IFF Panamá 2018 Bigger Than Ever

Filmmakers and fans are gearing up for the seventh International Film Festival of Panama, to be held this year April 5-11 in the Panamanian capital.

By Roberto Quintero
Photos:Courtesy IFF Panamá

This year’s International Film Festival of Panama is ready to roll. Lovers of the seventh art will once again enjoy first-class programming, including several current award-winning films and the best of the Ibero-American film industry.

Among the films being screened is Chile’s A Fantastic Woman, written and directed by Sebastián Lelio and starring Daniela Vega. The film tells the story of Marina, a transsexual woman who faces the sudden death of Orlando, her partner, twenty years her senior. But Orlando’s family prevents Marina from mourning in peace, making her the target of their reproaches, prejudices, and violence. The film premiered at the Berlin International Film Festival, where it won the Silver Bear for best script and the Teddy Award, for the best in LGBT cinema. Since then, the film has garnered a number of awards from the festivals where it has screened, including San Sebastian, Lima, and Havana.

Also screening at the IFF Panama is The Square, a fiction film by director Ruben Östlund that won the Palme d’Or at the 2017 Cannes Film Festival and was nominated for an Oscar in the Best Foreign Film category (as was The Fantastic Woman). Christian, the film’s main character, is a respected curator of a contemporary art museum in Stockholm. While preparing a new exhibition called “The Square,” his life begins to unravel, dragging him and the entire museum into an existential crisis.

Another Oscar nominee in the programming is The Insult, a co-production of France and Lebanon. The film takes place in Beirut and follows the conflict between Toni, a Lebanese Christian, and Yasser, a Palestinian refugee, whose argument over a simple plumbing problem escalates to a shouting match, and ends with Yasser insulting Toni. Toni’s ego is hurt and he decides to file a formal complaint, which spirals out of control. A long and very public trial ensues, and Palestinians and Lebanese Christians take advantage of the opportunity to display their mutual enmity. The film was part of the official competition at the prestigious Venice Film Festival, where it garnered several nominations.

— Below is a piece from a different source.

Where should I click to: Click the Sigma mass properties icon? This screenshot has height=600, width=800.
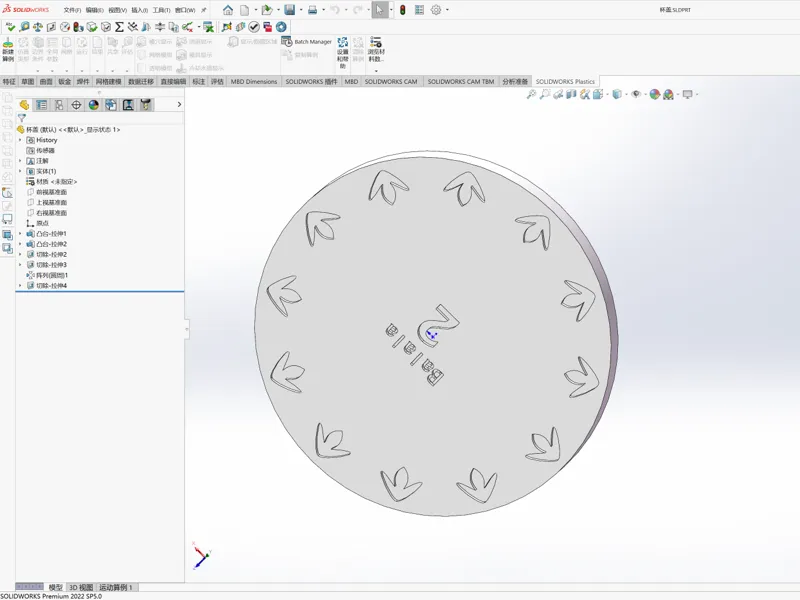coord(119,27)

The Panamanian movie Decembers will have its world premiere at IFF Panama. The film, by director Enrique Castro, reflects on the value of images. It tells the story of a young photographer who decided to document the U.S. military invasion of Panama in 1989, a decision that cost him his life and caused the ongoing mourning of the three loved ones who survived him. Ten years after the photographer’s death, Panama has forgotten the victims of the attack and is preparing to receive an interoceanic canal from the same country that invaded it. The protagonist makes a last effort to guide his son, his wife, and his mother towards an uncomfortable reconciliation.

Among the titles already announced by festival organizers are two Latin American films with family dramas at the center: The Family, by Venezuelan director Gustavo Rondón Córdova, about a father and son fleeing the violence that plagues their neighborhood in Caracas, and April’s Daughters, by Mexican filmmaker Michel Franco, about a pregnant teenager and her older sister who are forced to seek help from their mother, April, who agrees to lend a hand but ends up demonstrating why her daughters would have preferred to keep her out of it.

Guests, Workshops, and New Theaters

Mexican documentary filmmaker Everardo González is among the guests participating in the event. He will present his documentary, Devil’s Freedom, which uses the testimonies of victims and victimizers to explore how violence in México has made its way into the collective unconscious. Considered one of the genre’s most significant Latin American voices, the filmmaker will also be conducting the workshop “Developing a Documentary Project for the International Market,” aimed at filmmakers from México, Central America, and the Caribbean who have projects in the development stage. The initiative, which is part of the 2018 IFF Panama’s educational program, will take place April 8-10, with support from the Goethe-Institut Mexiko. Other noteworthy visitors to the Panamanian capital for the festival are Anna Serner, CEO of the Swedish Film Institute, and Laura Michalchyshyn, executive producer and co-founder of Sundance Productions.

New this year are the attractive tourist packages being offered by the International Film Festival of Panama, Copa Airlines, and Allegro Tours to lure movie lovers from all over Latin America. The Festival has also announced the incorporation of more cinemas to allow for more screenings in response to the increase in audiences in recent years.